In an effort to gauge my piece to the strengths of the Abchordis ensemble, I attempted to hybridize the baroque sensibilities that the ensemble is so versed in performing with my own contemporary voice and orchestrational techniques. For this, I delved into the music of Baroque composers such as Alessandro Stradella, Antonio Vivaldi, Marin Marais, and Alessandro Scarlatti, particularly the Qual prodigio e ch’io miri?: Sinfonia, of Stradella, the Bassoon Concerto in G Major, by Vivaldi, the Pièces a Une Viole du Premier Livre, by Marais, and La Giuditta, by Scarlatti.
The piece begins with faint and delayed rhythmic entrances of an A major triad in the strings on Sul Pont, as the initial motive of the piece. The delayed entrances are then juxtaposed with unison pulsing in the strings. As the rhythm presses forward with fragmented starts and stops, the harmonic content of the piece begins to build. 16 measures in, the harpsichord enters with an upward arpeggiated chord repeated twice, thus setting up the conflicting idea to the rhythmic bed underneath and initiating what will be the overall internal conflict of the piece. Other instruments begin to take up this arpeggiated idea, playing off one another when suddenly the bassoon extends the arpeggiated motive, bringing the piece into a new and dramatically Baroque world.
The piece begins to relax and cool down as the broken A major triad from the beginning of the piece begins to serve as soft interruptions between the agitated Baroque lines of the bassoon. This dialogue continues until the conflicting idea of the upward arpeggiation, performed now as colorful iterations bouncing off each instrument, serve to bring the piece into new harmonic territory. A short conflict ensues and then the initial A major triad is played on the strings, this time as long melodic lines without vibrato, giving a droning and almost Renaissance choir feel to the middle of the piece.

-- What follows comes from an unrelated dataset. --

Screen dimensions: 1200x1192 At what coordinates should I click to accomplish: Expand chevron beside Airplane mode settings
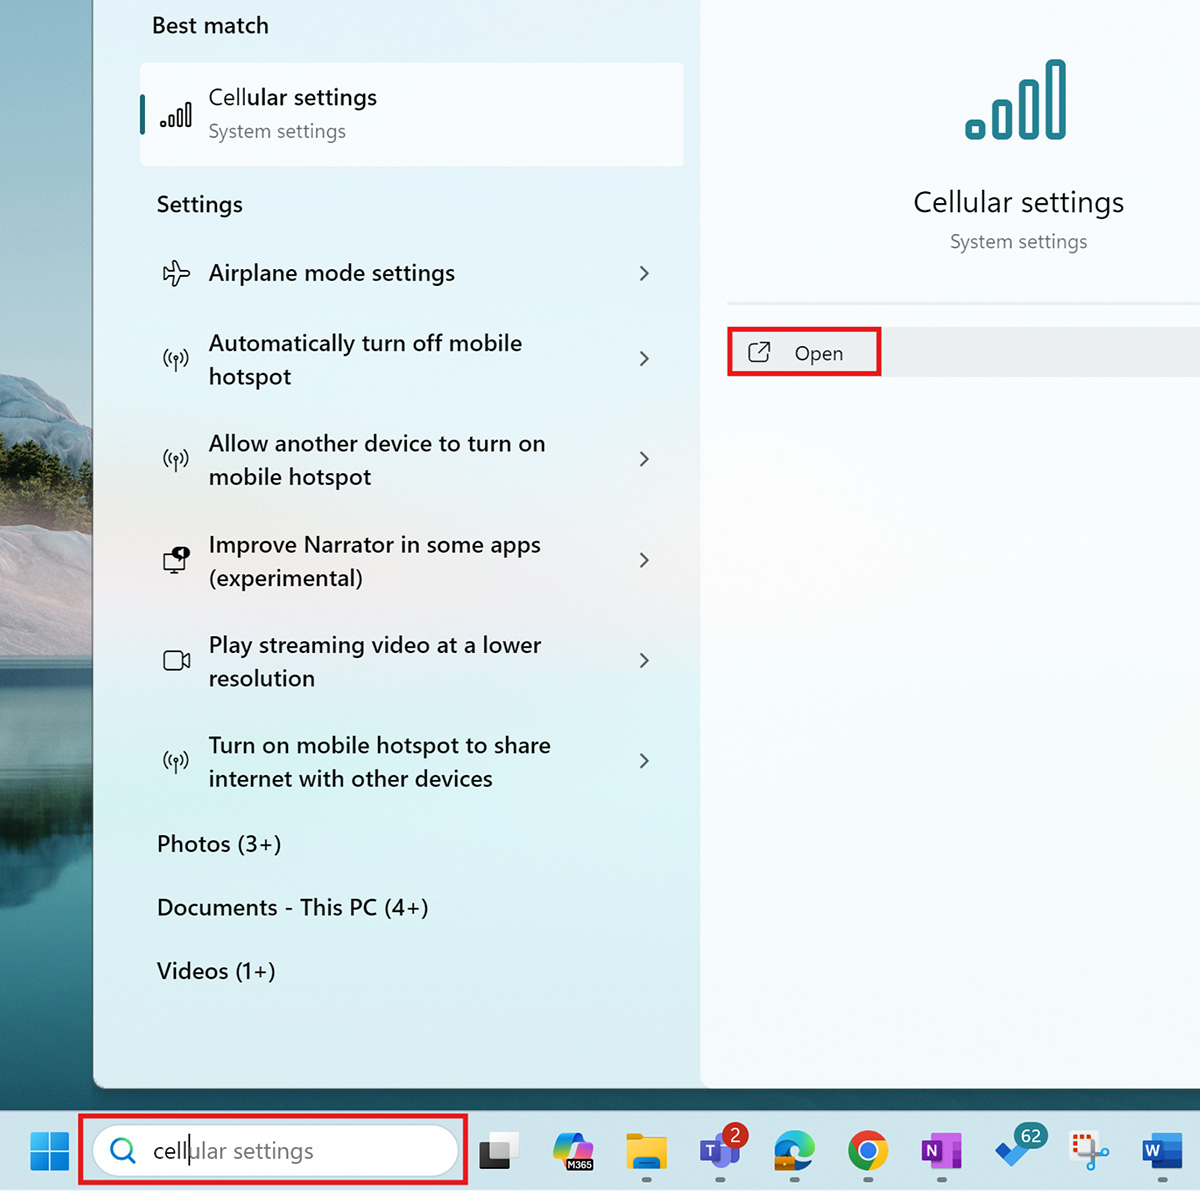click(644, 273)
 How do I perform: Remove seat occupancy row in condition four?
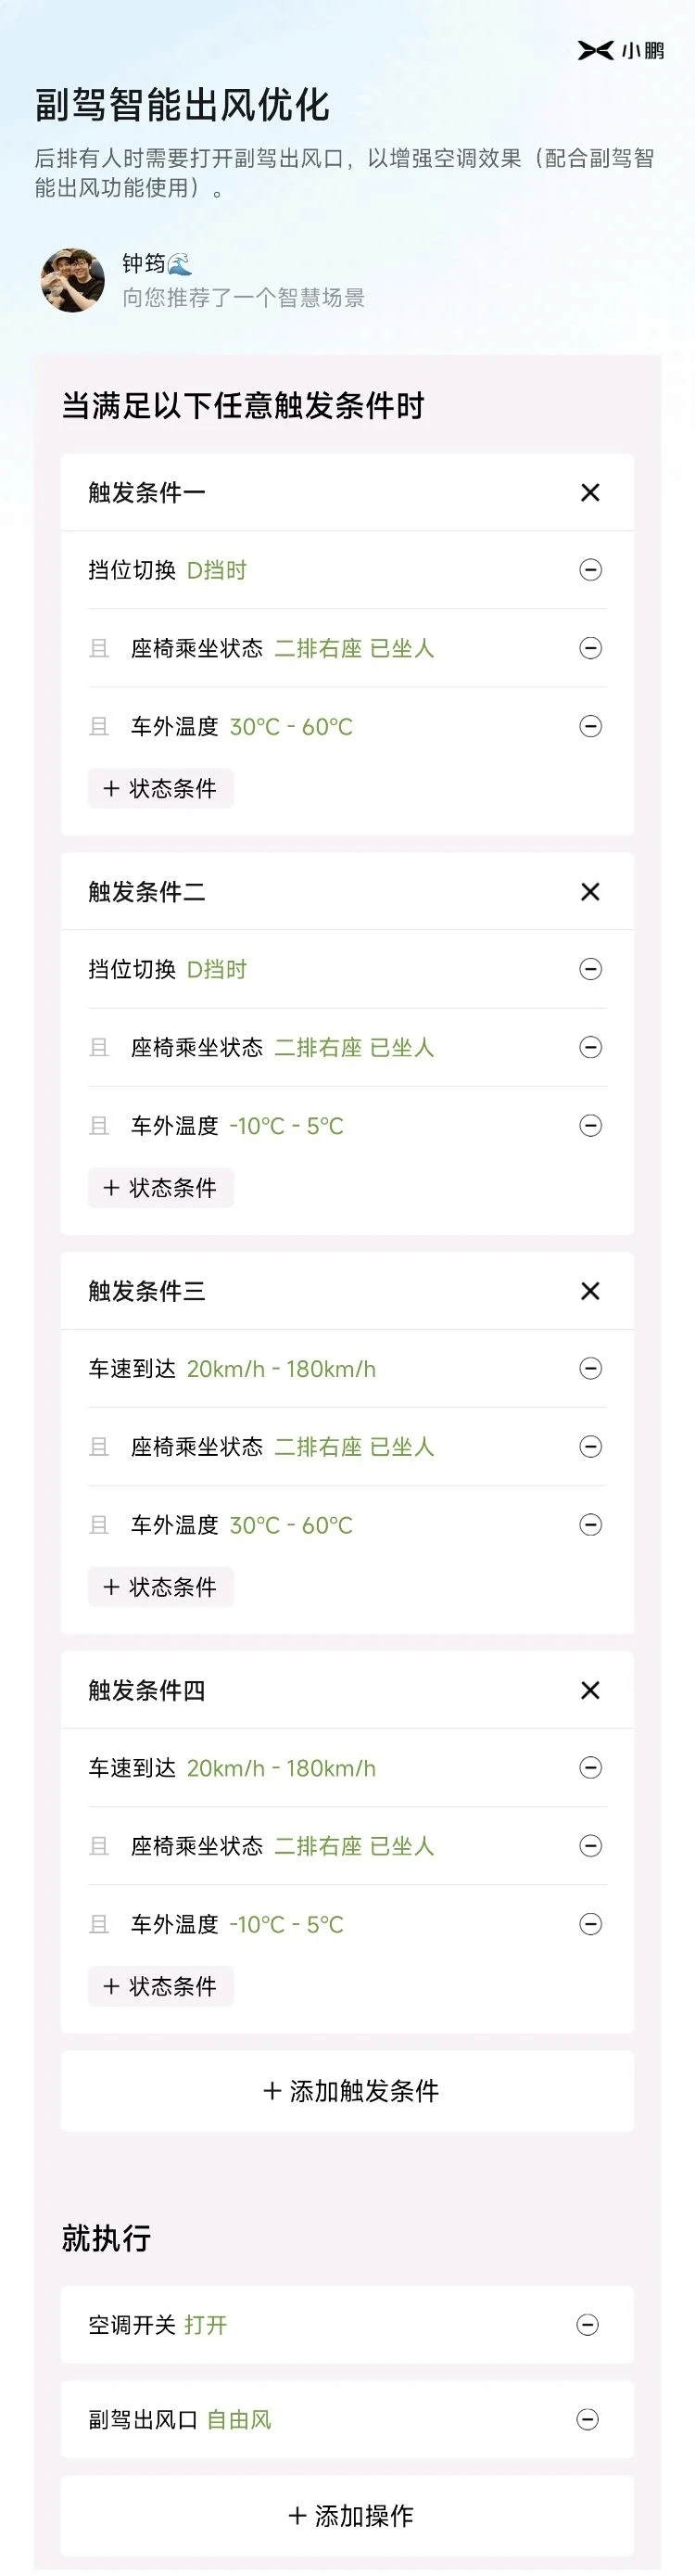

The music builds again and slightly fades, giving room for the bassoon to take the upward arpeggiated motive and turn it into a long and lyrical melody, with the strings initial rhythmic idea as soft, interrupting, harmonic, accompaniment, underneath. The piece ends with one last colorful iteration of the upward motive as the instruments bounce off one another, higher and higher until nothing else.